1

I have an application which needs to scale horizontally to cover web and service nodes (at the moment they're all on one) but interact with the same set of databases and source files (both application code and custom assets). Database is no problem, it's handled already with replication in MongoDB.

Also, the configuration of the servers are the same (100% linux). This question is literally about sharing a filesystem between machines so that its content is always correct, regardless of the node accessing it.

My two thoughts have so far been NFS and SAN - SAN being prohibitively expensive and NFS seeing some performance issues on the second node with regards to glob()ing in PHP.

Does anyone have recommended strategies or other techniques that don't involved sharding data across nodes or any potential gotchas in NFS that may cause slow disk seek times?

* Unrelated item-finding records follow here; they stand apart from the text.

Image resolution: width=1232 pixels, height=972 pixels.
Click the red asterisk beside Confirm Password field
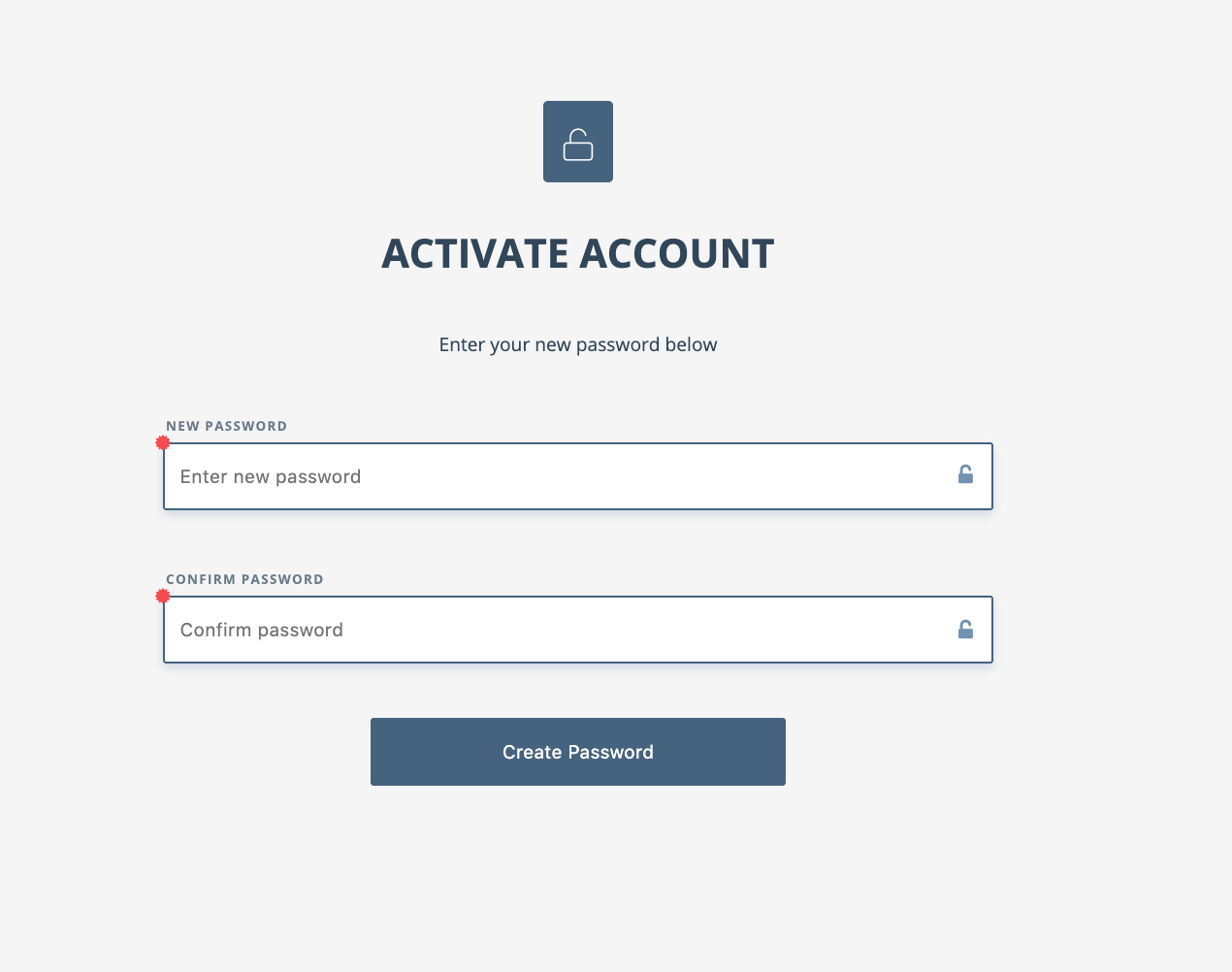[163, 596]
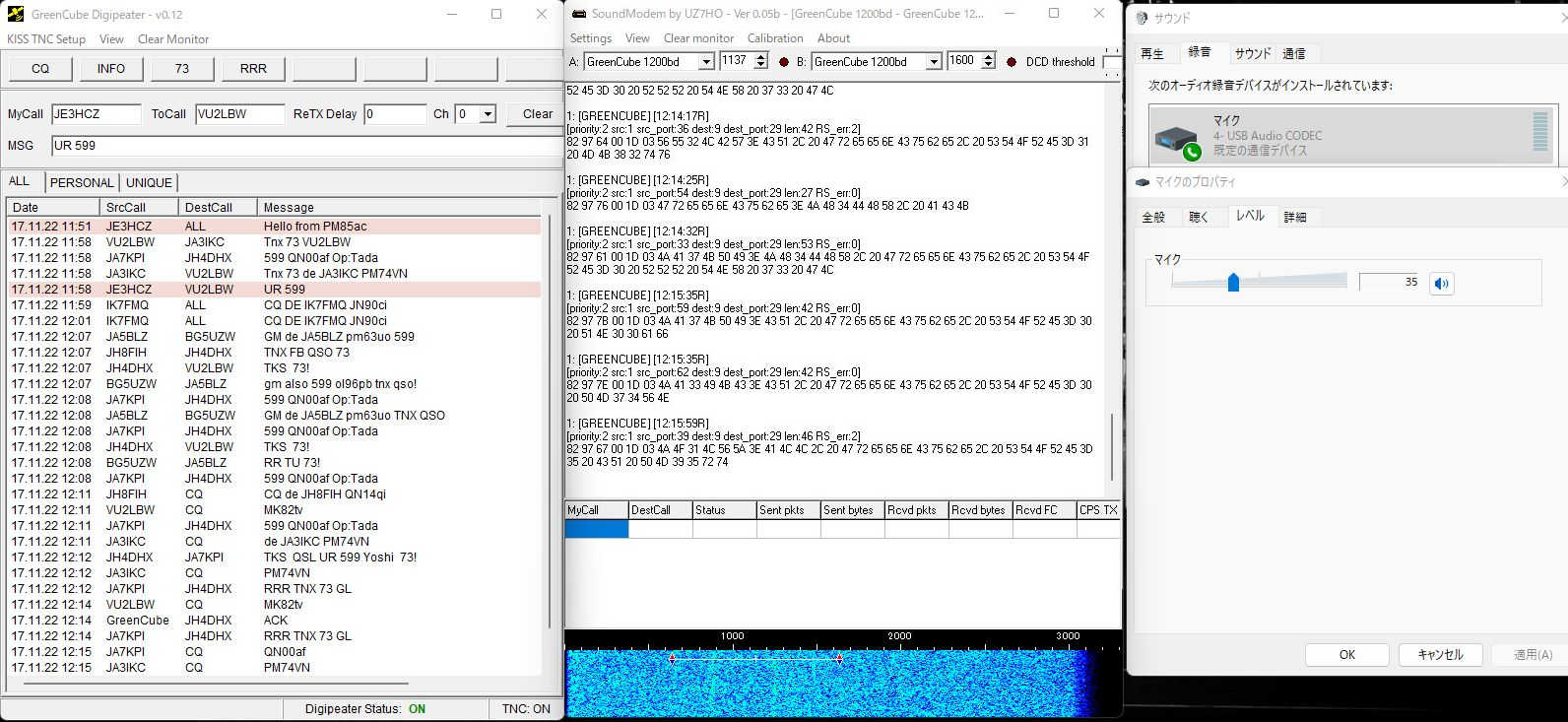Viewport: 1568px width, 722px height.
Task: Click the GreenCube Digipeater title bar icon
Action: (16, 15)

To give you an idea of the scale, the main node initialises it's application modules in ~ 0.01 seconds. The secondary is taking ~2.2 seconds. They're VM's inside a local virtual network in ESXi and ping time between them is ~0.3ms

  • 1
    Whilst doing some more digging around, I found that part of the problem is that PHP is calling `lstat` alot. One massive performance boost in this set was setting the `realpath_cache_size ` in `php.ini` from the default, 16k to 1M. – Andrew Waters Jul 07 '12 at 10:59

2 Answers2

1

Sounds like you're doing something pathologically wrong with NFS -- like putting tens of thousands of files in one directory or something. NFS performs fine, even on large (TB+) data sets, so it can be done.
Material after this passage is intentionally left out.